Today's Balance of Payments figures show the continuing effects of the global recession, with record falls in export prices over the past year impacting heavily on the Australian economy.
Export prices fell by a further 1.8 per cent in the September quarter, taking the fall over the past year to 19.5 per cent. This is the largest through-the-year fall in export prices in the history of the series dating back to 1959, reflecting the dramatic impacts of the global recession.
The current account deficit widened to $16.2 billion in the September quarter (representing 5.5 per cent of June quarter GDP). This was driven by an increase in the trade deficit, offset in part by a narrowing of the net income deficit.

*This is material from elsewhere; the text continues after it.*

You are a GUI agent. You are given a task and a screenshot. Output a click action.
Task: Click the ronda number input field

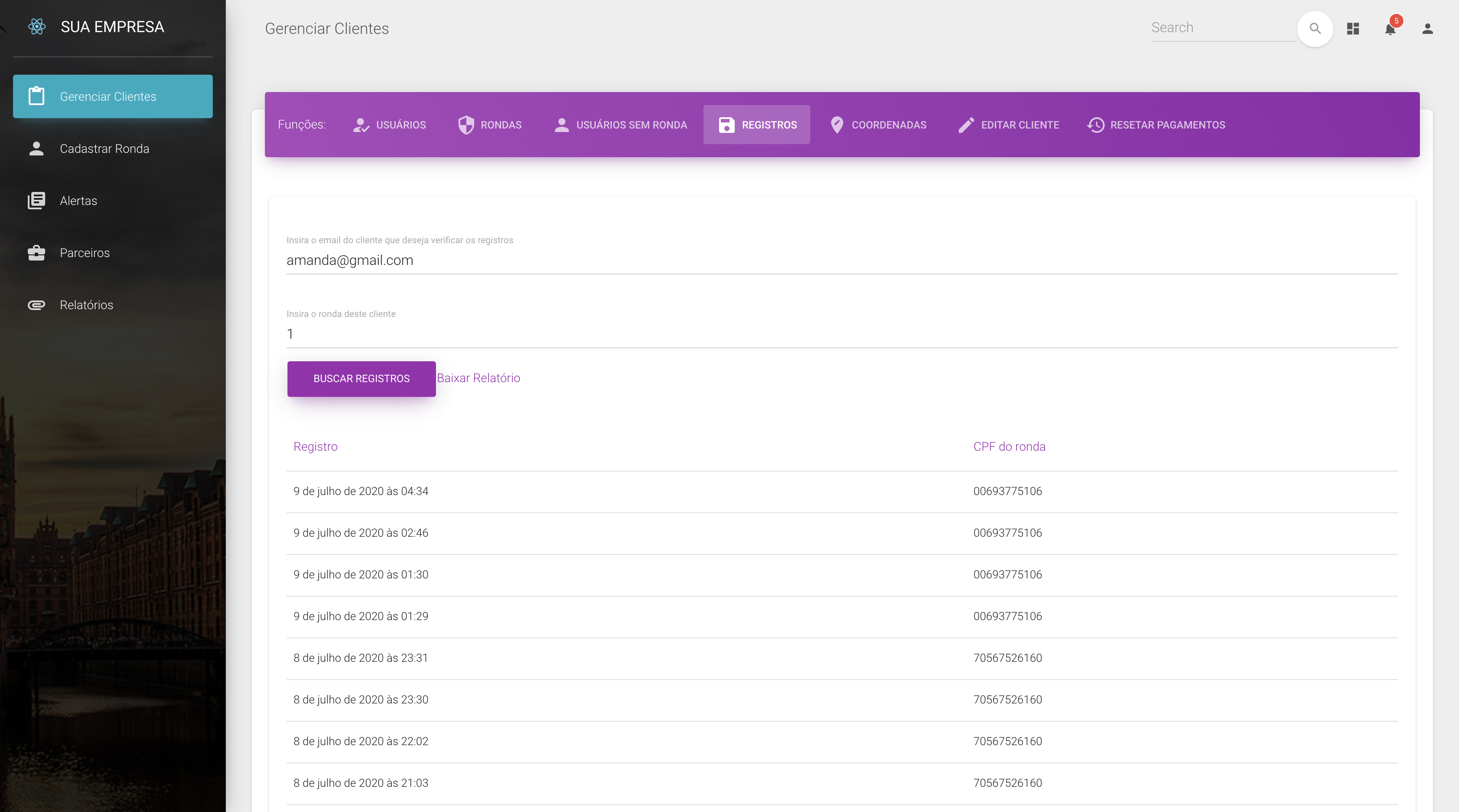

The terms of trade rose by 1.0 per cent in the quarter, with a fall in import prices of 2.8 per cent exceeding the fall in export prices. The terms of trade remain 15.9 per cent lower through the year.
The ABS estimates that net exports are expected to detract 1.8 percentage points from GDP growth in the September quarter, reflecting a decrease in export volumes and an increase in import volumes.
Export volumes fell by 2.3 per cent in the September quarter, to be 0.2 per cent lower through the year. Exports of rural commodities, non-rural commodities and other goods all fell in the quarter. These falls were partially offset by increases in exports of services and manufactures.
Import volumes rose by 5.8 per cent in the September quarter, but remain 8.2 per cent lower through the year. The increase in imports was broadly-based, with capital goods, services and consumption goods imports all rising in the quarter.
Net foreign debt was $637.5 billion in the September quarter, representing 53.0 per cent of year‑ended June quarter GDP. Australia's debt servicing ratio was 11.2 per cent in the September quarter.
The Rudd Government's nation building infrastructure investments will help expand Australia's economic capacity, and will provide a strong basis for growth in jobs and exports in the future as the global economy recovers.